WORK ITEM> Give back each entry word for word, but drop the images.

+ + + + +

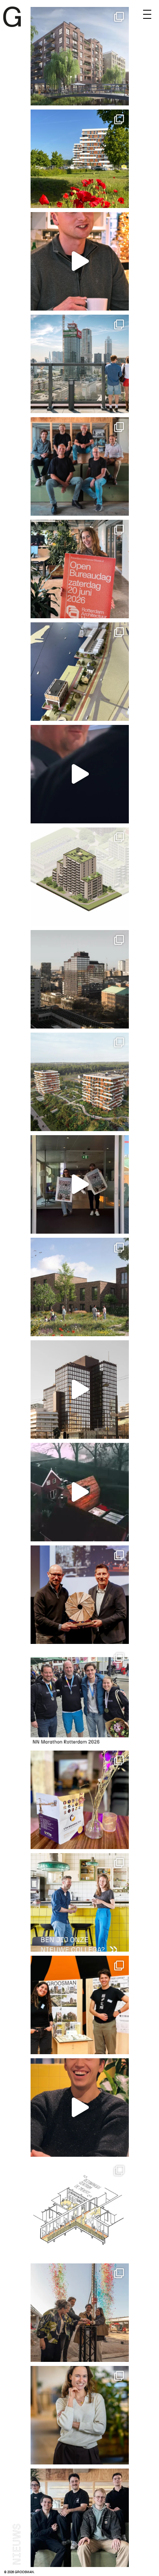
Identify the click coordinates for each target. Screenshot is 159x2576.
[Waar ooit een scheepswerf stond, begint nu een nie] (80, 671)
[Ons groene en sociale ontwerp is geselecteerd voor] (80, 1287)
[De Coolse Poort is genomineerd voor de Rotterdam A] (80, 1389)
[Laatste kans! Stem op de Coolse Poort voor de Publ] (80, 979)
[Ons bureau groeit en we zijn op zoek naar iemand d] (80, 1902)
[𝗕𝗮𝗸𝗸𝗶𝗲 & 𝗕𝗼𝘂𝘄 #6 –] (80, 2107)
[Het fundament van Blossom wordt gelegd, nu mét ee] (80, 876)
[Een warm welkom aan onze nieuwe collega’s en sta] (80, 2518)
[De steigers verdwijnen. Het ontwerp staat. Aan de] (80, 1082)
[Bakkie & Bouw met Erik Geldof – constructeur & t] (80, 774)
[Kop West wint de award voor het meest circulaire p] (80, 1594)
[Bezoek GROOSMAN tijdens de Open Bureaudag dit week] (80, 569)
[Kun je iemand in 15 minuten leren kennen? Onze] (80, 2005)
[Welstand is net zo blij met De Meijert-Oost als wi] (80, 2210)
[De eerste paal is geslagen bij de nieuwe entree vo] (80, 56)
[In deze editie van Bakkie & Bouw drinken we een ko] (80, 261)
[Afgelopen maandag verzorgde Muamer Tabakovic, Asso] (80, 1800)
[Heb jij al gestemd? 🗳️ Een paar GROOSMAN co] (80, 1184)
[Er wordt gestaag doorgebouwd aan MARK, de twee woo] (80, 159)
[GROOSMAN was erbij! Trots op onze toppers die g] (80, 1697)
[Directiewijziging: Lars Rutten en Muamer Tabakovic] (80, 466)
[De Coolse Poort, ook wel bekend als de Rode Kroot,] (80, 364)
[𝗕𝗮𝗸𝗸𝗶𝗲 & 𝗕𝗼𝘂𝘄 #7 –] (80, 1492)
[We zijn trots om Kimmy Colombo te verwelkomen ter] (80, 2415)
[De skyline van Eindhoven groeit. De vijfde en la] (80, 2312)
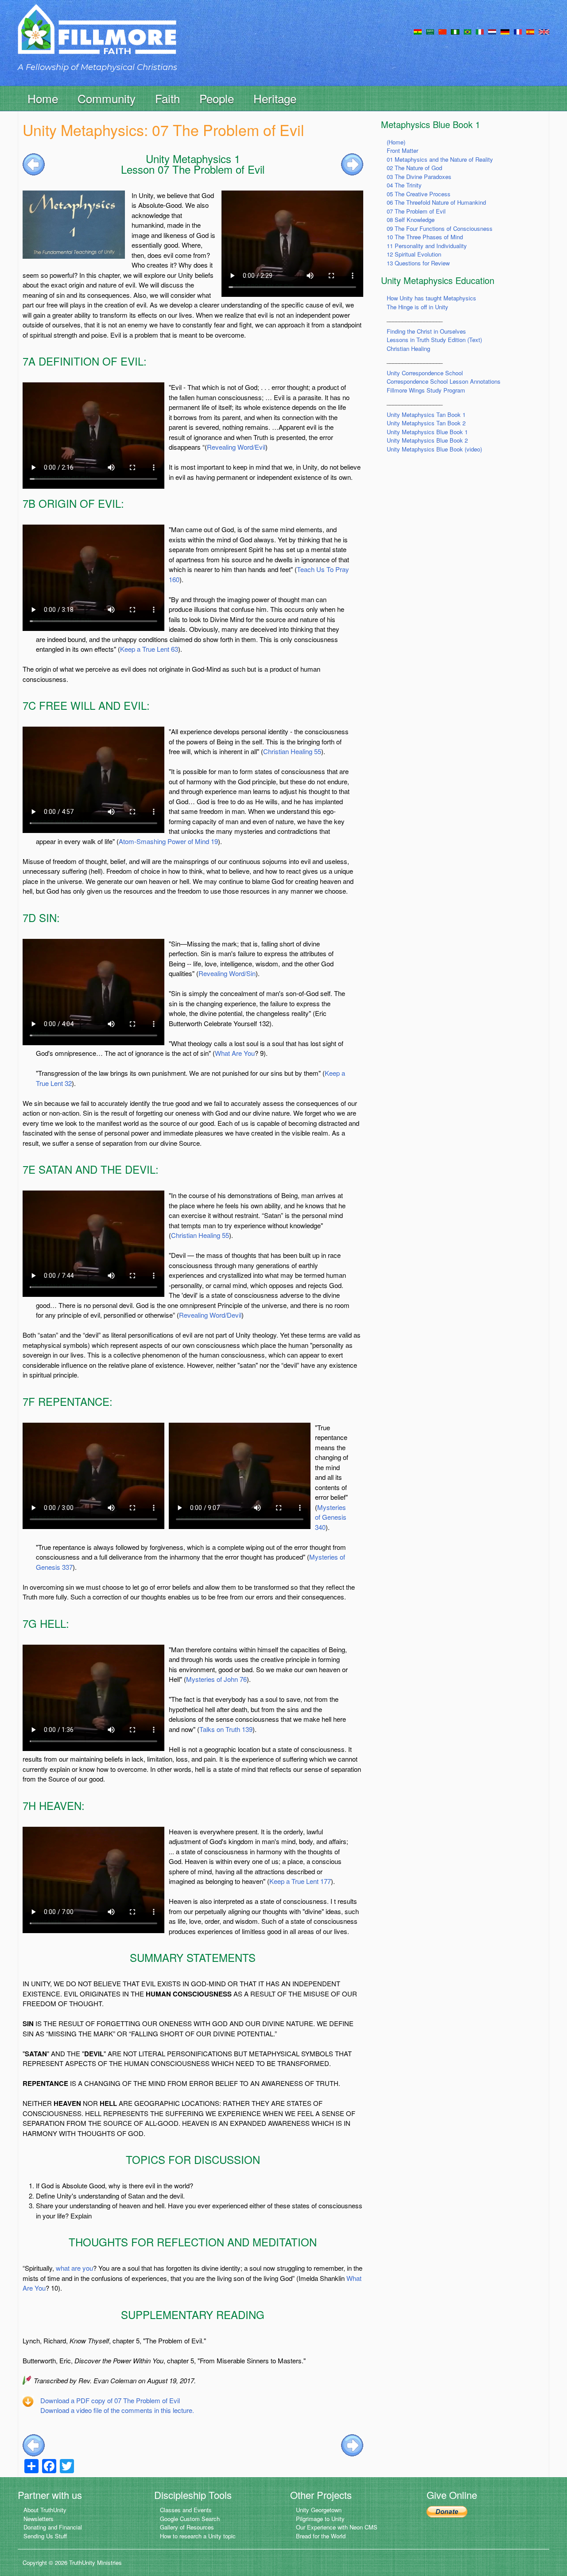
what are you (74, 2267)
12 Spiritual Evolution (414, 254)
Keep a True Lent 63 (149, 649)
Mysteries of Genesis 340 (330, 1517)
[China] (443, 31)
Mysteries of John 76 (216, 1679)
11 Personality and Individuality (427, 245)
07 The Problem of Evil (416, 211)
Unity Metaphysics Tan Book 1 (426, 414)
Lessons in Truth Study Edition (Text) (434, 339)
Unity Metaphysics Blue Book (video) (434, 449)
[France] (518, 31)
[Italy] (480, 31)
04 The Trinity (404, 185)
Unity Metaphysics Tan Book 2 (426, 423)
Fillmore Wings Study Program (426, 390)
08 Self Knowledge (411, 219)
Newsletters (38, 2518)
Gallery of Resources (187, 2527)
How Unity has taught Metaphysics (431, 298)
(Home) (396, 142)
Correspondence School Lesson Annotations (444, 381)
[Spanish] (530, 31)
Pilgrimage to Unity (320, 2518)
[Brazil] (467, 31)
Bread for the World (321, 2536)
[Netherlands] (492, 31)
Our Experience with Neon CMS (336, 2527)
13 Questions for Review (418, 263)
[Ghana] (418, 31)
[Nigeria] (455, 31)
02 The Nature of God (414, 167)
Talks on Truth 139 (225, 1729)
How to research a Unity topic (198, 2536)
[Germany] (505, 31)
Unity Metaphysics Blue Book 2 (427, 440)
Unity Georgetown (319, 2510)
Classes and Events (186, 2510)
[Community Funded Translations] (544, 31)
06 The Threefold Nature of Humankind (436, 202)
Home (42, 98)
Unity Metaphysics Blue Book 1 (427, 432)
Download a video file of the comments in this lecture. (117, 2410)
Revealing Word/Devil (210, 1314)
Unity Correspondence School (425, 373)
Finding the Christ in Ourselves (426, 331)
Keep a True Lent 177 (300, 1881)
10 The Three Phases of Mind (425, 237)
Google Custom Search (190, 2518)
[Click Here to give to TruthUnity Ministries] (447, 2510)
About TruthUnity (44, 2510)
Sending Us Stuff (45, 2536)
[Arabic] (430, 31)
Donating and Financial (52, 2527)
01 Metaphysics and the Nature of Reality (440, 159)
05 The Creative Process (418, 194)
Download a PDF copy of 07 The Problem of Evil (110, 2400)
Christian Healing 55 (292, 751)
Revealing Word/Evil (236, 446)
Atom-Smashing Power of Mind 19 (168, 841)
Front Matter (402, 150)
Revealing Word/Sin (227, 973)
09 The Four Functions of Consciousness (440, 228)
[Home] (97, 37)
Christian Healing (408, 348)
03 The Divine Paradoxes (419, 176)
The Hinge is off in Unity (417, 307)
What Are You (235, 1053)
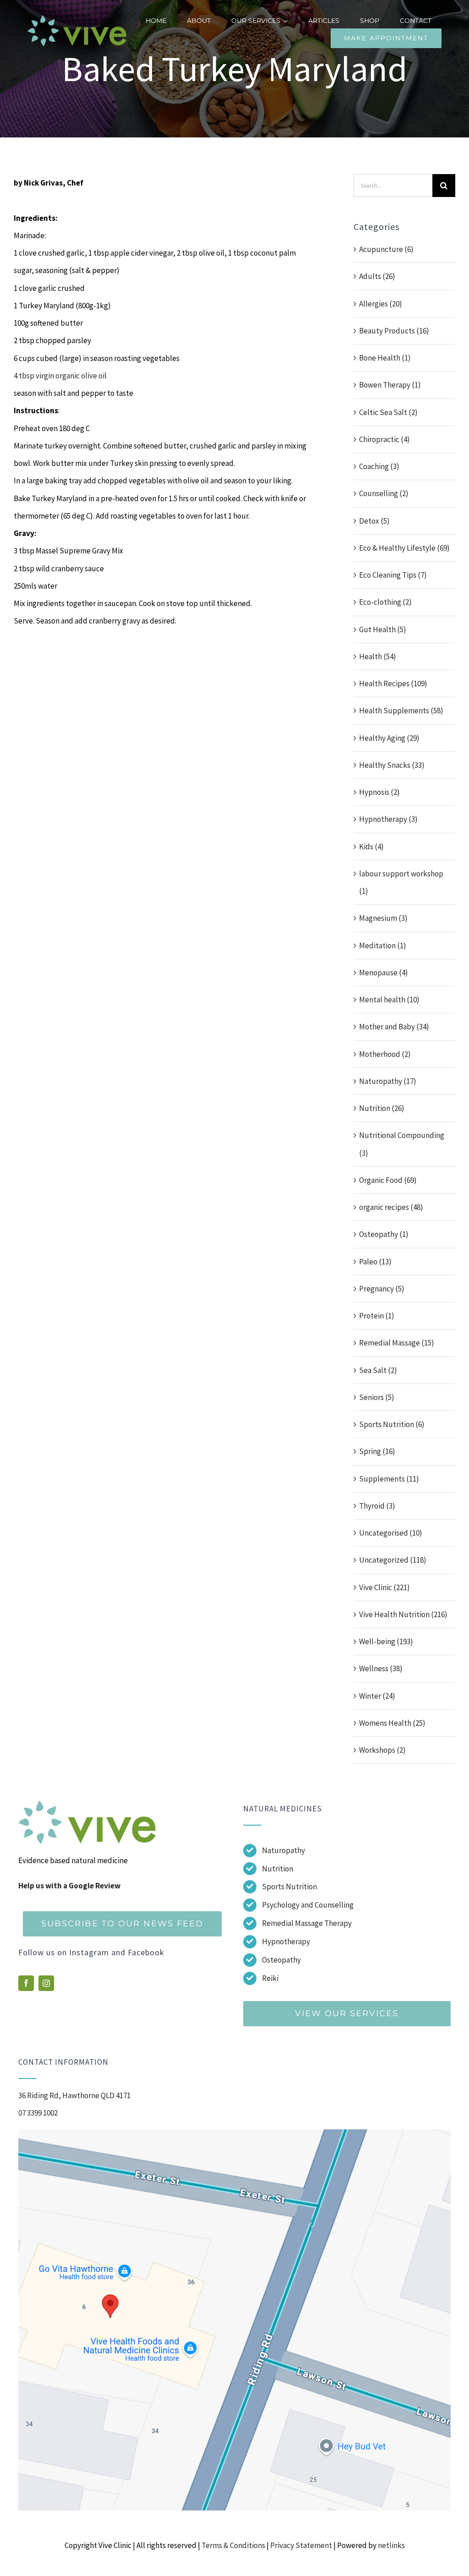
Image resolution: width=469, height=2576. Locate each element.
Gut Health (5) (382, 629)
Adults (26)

+ + + + +

ANSWER SECTION>
Identify the click coordinates for each target. Screenshot is 159x2576.
[Waar ooit een scheepswerf stond, begint nu een nie] (80, 671)
[Ons groene en sociale ontwerp is geselecteerd voor] (80, 1287)
[De Coolse Poort is genomineerd voor de Rotterdam A] (80, 1389)
[Laatste kans! Stem op de Coolse Poort voor de Publ] (80, 979)
[Ons bureau groeit en we zijn op zoek naar iemand d] (80, 1902)
[𝗕𝗮𝗸𝗸𝗶𝗲 & 𝗕𝗼𝘂𝘄 #6 –] (80, 2107)
[Het fundament van Blossom wordt gelegd, nu mét ee] (80, 876)
[Een warm welkom aan onze nieuwe collega’s en sta] (80, 2518)
[De steigers verdwijnen. Het ontwerp staat. Aan de] (80, 1082)
[Bakkie & Bouw met Erik Geldof – constructeur & t] (80, 774)
[Kop West wint de award voor het meest circulaire p] (80, 1594)
[Bezoek GROOSMAN tijdens de Open Bureaudag dit week] (80, 569)
[Kun je iemand in 15 minuten leren kennen? Onze] (80, 2005)
[Welstand is net zo blij met De Meijert-Oost als wi] (80, 2210)
[De eerste paal is geslagen bij de nieuwe entree vo] (80, 56)
[In deze editie van Bakkie & Bouw drinken we een ko] (80, 261)
[Afgelopen maandag verzorgde Muamer Tabakovic, Asso] (80, 1800)
[Heb jij al gestemd? 🗳️ Een paar GROOSMAN co] (80, 1184)
[Er wordt gestaag doorgebouwd aan MARK, de twee woo] (80, 159)
[GROOSMAN was erbij! Trots op onze toppers die g] (80, 1697)
[Directiewijziging: Lars Rutten en Muamer Tabakovic] (80, 466)
[De Coolse Poort, ook wel bekend als de Rode Kroot,] (80, 364)
[𝗕𝗮𝗸𝗸𝗶𝗲 & 𝗕𝗼𝘂𝘄 #7 –] (80, 1492)
[We zijn trots om Kimmy Colombo te verwelkomen ter] (80, 2415)
[De skyline van Eindhoven groeit. De vijfde en la] (80, 2312)
what are you (74, 2267)
12 Spiritual Evolution (414, 254)
Keep a True Lent 63 (149, 649)
Mysteries of Genesis 340 (330, 1517)
[China] (443, 31)
Mysteries of John 76 (216, 1679)
11 Personality and Individuality (427, 245)
07 The Problem of Evil (416, 211)
Unity Metaphysics Tan Book 1 (426, 414)
Lessons in Truth Study Edition (Text) (434, 339)
Unity Metaphysics Blue Book (video) (434, 449)
[France] (518, 31)
[Italy] (480, 31)
04 The Trinity (404, 185)
Unity Metaphysics Tan Book 2 (426, 423)
Fillmore Wings Study Program (426, 390)
08 Self Knowledge (411, 219)
Newsletters (38, 2518)
Gallery of Resources (187, 2527)
How Unity has taught Metaphysics (431, 298)
(Home) (396, 142)
Correspondence School Lesson Annotations (444, 381)
[Spanish] (530, 31)
Pilgrimage to Unity (320, 2518)
[Brazil] (467, 31)
Bread for the World (321, 2536)
[Netherlands] (492, 31)
Our Experience with Neon CMS (336, 2527)
13 Questions for Review (418, 263)
[Ghana] (418, 31)
[Nigeria] (455, 31)
02 The Nature of God (414, 167)
Talks on Truth 139 (225, 1729)
How to research a Unity topic (198, 2536)
[Germany] (505, 31)
Unity Metaphysics Blue Book 2 (427, 440)
Unity Georgetown (319, 2510)
Classes and Events (186, 2510)
[Community Funded Translations] (544, 31)
06 The Threefold Nature of Humankind (436, 202)
Home (42, 98)
Unity Metaphysics Blue Book 1 (427, 432)
Download a video file of the comments in this lecture. (117, 2410)
Revealing Word/Devil (210, 1314)
Unity Correspondence School (425, 373)
Finding the Christ in Ourselves (426, 331)
Keep a True Lent 177 (300, 1881)
10 The Three Phases of Mind (425, 237)
Google Custom Search (190, 2518)
[Click Here to give to TruthUnity Ministries] (447, 2510)
About TruthUnity (44, 2510)
Sending Us Stuff (45, 2536)
[Arabic] (430, 31)
Donating and Financial (52, 2527)
01 Metaphysics and the Nature of Reality (440, 159)
05 The Creative Process (418, 194)
Download a PDF copy of 07 The Problem of Evil (110, 2400)
Christian Healing 55 (292, 751)
Revealing Word/Evil (236, 446)
Atom-Smashing Power of Mind 19 (168, 841)
Front Matter (402, 150)
Revealing Word/Sin (227, 973)
09 The Four Functions of Consciousness (440, 228)
[Home] (97, 37)
Christian Healing (408, 348)
03 The Divine Paradoxes (419, 176)
The Hinge is off in Unity (417, 307)
What Are You (235, 1053)
Image resolution: width=469, height=2576. Locate each element.
Gut Health (5) (382, 629)
Adults (26)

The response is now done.